Text
# Job i just finished up



## GSP82 (Feb 20, 2014)

Brand new garage I did!


----------



## Rbriggs82 (Jul 9, 2012)

Awesome garage, looks great.


----------



## mudbone (Dec 26, 2011)

Looks better than my house.


----------



## scottjr (Jan 14, 2012)

Looks great!

Sent from my SM-G900P using PaintTalk.com mobile app


----------



## straight_lines (Oct 17, 2007)

Love those colors especially with the roof. Its perfect.


----------



## jacob33 (Jun 2, 2009)

looks great


----------



## paintball head (Mar 3, 2012)

Looks good.

Is the top of the pergola cedar, what products did you use for prime and topcoats, are the columns azec?


----------



## GSP82 (Feb 20, 2014)

I used Arborcoat on body, oiled primed the bare wood and low luster Aura on the trim.


----------



## Dave Mac (May 4, 2007)

looks good


----------



## ttalbon (Aug 6, 2009)

Nice looking job!

Prompt
Resume the forum thread about the new garage paint job above, writing on from its last post.

Source data

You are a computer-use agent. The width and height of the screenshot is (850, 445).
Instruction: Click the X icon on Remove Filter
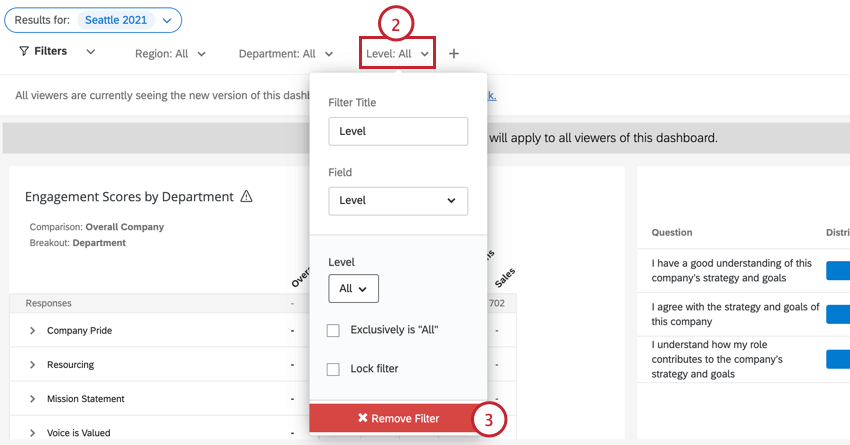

Response for this exercise
Can I ask do you (US) always paint bottom board the same as rest of trim?
It really frames house well.
I paint a few wooden houses (UK) and have never thought been asked to finish bottom board the same colour as the rest of the trim


----------



## Ramsden Painting (Jul 17, 2011)

great job


----------



## GSP82 (Feb 20, 2014)

Yes I always paint it as trim color!


----------



## Stretch67 (Oct 7, 2013)

Cool beans! Carriage house style! How many hours?

Did you mask off the entire sheet metal roof?


----------



## GSP82 (Feb 20, 2014)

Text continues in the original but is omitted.